Given a sequence of operations:

a*b*a*b*a*a*b*a*b

is there a way to get the optimal subdivision to enable reusage of substring.

making

a*b*a*b*a*a*b*a*b => c*a*c, where c = a*b*a*b

and then seeing that

a*b*a*b => d*d, where d = a*b

all in all reducing the 8 initial operations into the 4 described here?

(c = (d = a*b)*d)*a*c

The goal of course is to minimize the number of operations

I'm considering a suffixtree of sorts.

I'm especially interested in linear time heuristics or solutions. The '*' operations are actually matrix multiplications.


Solution

  • This whole problem is known as "Common Subexpression Elimination" or CSE. It is a slightly smaller version of the problem called "Graph Reduction" faced by the implementer of compilers for functional programming languages. Googling "Common Subexpression elimination algorithm" gives lots of solutions, though none that I can see especially for the constraints given by matrix multiplication.

    The pages linked to give a lot of references.

    My old answer is below. However, having researched a bit more, the solution is simply building a suffix tree. This can be done in O(N) time (lots of references on the wikipedia page). Having done this, the sub-expressions (c, d etc. in your question) are just nodes in the suffix tree - just pull them out.

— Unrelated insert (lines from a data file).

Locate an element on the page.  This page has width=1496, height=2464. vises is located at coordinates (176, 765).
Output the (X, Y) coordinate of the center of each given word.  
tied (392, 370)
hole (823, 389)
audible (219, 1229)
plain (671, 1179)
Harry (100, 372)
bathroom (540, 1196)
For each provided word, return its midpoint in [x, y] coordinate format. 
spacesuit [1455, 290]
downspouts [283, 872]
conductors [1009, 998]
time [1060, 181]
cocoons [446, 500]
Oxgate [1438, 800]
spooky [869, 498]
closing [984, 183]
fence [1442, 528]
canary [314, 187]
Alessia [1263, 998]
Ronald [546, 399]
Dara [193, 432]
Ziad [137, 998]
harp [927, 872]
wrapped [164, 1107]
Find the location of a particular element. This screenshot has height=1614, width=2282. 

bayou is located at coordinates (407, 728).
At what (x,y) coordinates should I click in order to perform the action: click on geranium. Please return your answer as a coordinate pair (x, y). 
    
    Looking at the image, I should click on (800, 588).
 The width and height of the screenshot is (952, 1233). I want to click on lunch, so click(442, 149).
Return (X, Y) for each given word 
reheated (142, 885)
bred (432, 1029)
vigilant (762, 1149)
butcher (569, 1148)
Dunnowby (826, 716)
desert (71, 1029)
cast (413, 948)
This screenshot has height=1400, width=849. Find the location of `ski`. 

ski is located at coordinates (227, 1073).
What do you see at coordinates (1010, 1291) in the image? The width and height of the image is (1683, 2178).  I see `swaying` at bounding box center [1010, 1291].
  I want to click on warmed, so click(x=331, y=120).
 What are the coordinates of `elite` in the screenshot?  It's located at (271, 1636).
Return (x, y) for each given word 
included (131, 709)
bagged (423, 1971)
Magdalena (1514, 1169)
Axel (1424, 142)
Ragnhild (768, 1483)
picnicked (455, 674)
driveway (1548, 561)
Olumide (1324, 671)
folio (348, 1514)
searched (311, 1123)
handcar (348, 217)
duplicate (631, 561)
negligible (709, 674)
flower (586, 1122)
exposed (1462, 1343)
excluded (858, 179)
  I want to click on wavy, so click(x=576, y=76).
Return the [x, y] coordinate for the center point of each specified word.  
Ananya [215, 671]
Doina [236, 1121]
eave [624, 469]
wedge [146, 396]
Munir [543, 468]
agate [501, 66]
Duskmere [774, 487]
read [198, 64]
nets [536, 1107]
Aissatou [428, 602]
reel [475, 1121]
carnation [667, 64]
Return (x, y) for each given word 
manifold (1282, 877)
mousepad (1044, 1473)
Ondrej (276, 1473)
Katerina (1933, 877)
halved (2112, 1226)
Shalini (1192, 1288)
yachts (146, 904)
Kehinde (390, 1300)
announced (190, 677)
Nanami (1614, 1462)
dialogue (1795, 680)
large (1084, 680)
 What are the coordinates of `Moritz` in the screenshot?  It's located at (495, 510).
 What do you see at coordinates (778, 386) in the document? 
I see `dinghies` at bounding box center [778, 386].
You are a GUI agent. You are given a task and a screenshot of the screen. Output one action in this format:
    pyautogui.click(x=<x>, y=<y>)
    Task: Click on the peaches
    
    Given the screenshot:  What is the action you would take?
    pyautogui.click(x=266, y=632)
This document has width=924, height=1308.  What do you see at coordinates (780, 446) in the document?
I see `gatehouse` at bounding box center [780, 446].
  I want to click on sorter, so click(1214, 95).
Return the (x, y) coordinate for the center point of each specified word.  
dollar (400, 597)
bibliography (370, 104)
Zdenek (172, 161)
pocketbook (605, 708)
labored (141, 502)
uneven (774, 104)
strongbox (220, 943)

    However, I think MarcoS is on to something with the suggestion of Longest repeating Substring, as graph reduction precedence might not allow optimisations that can be allowed here.

    sketch of algorithm:

    optimise(s):
        let sub = longestRepeatingSubstring(s).
        optimisedSub = optimise(sub)
        return s with sub replaced by optimisedSub
    

    Each run of longest repeating substring takes time N. You can probably re-use the suffix tree you build to solve the whole thing in time N.